4. The method according to claim 2, characterized in that, Determine the data to be displayed for at least one function in the target business module, including: In response to the existence of an execution requirement in the intent, a target function that matches the execution requirement among the at least one function is determined; Execute the target function to obtain the data to be displayed for the target function.
5. The method according to claim 4, characterized in that, Execute the target function to obtain the data to be displayed for the target function, including: Obtain the input parameters required to perform the target function; Determine the parameter values corresponding to each input parameter, and construct an instruction to execute the target function based on the parameter values; Execute the instructions to run the target function and obtain the data to be displayed for the target function.

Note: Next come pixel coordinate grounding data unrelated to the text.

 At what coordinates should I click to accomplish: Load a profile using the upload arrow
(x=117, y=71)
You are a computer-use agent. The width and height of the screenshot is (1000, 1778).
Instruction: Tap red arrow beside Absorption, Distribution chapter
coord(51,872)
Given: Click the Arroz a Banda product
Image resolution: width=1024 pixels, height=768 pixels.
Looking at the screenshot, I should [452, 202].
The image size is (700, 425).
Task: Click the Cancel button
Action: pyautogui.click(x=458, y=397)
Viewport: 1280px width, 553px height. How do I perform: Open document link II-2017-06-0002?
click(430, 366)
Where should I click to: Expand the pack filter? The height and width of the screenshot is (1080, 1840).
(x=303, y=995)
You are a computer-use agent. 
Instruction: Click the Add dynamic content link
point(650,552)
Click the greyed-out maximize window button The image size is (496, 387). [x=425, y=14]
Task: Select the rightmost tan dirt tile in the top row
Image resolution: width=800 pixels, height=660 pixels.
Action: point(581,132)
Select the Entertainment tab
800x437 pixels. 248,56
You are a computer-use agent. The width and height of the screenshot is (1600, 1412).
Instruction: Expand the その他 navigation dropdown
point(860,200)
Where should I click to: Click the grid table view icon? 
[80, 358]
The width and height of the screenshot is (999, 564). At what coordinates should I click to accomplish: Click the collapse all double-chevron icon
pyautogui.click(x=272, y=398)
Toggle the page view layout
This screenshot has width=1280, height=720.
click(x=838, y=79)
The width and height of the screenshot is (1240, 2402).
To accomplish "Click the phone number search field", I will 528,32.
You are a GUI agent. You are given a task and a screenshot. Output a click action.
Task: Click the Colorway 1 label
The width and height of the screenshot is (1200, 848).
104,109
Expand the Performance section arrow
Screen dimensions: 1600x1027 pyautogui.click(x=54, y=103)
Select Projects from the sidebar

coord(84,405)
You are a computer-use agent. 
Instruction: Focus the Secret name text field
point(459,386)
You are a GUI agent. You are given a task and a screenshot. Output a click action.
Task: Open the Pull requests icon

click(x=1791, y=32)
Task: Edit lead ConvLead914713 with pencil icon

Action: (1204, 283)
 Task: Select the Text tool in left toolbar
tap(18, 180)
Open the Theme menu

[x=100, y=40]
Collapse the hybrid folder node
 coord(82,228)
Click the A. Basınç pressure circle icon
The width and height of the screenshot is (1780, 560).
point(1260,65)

6. The method according to claim 5, characterized in that, Determine the parameter values corresponding to each input parameter, including: Parse the parameter values corresponding to the input parameters from the first multimodal information; and / or, The second multimodal information is received through the functional component corresponding to the target function, and the second multimodal information is parsed to obtain the parameter value corresponding to the input parameter; and / or, A pre-processing function is determined that takes the input parameters as the output result, the pre-processing function is executed to obtain the pre-processing result, and the parameter value corresponding to the input parameters is determined based on the pre-processing result.
7. The method according to claim 2, characterized in that, The data to be displayed indicates the display mode, which is used to determine the display size of the functional component.
8. The method according to claim 1, characterized in that, The first multimodal information includes at least one of the following: speech modal information, image modal information, text modal information, gesture modal information, and facial expression modal information.
9. The method according to claim 1 or 8, characterized in that, Determining the intent of the first multimodal information includes: Determine the modal types involved in the first multimodal information; The understanding model corresponding to the modality type is invoked to process the first multimodal information to obtain the intent of the first multimodal information.
10. The method according to claim 1, characterized in that, The method further includes: In response to the intent matching the business description keywords of the target business module, it is determined that the intent matches the target business module.
11. An application interaction device, characterized in that, include: An intent determination unit is configured to receive first multimodal information input to an application and determine the intent of the first multimodal information. A display unit is configured to, in response to the intent matching a target business module in the application, display the functional components associated with the target business module in the application's application page.
12. An electronic device, characterized in that, include: processor; Memory used to store processor-executable instructions; The processor is configured to implement the steps of the method according to any one of claims 1-10.
13. A non-transitory computer-readable storage medium, wherein instructions in the storage medium, when executed by a processor of a mobile terminal, enable the mobile terminal to execute an application interaction method, the method comprising: Receive first multimodal information input to the application and determine the intent of the first multimodal information; In response to the intent matching a target business module in the application, the functional components associated with the target business module are displayed on the application page of the application.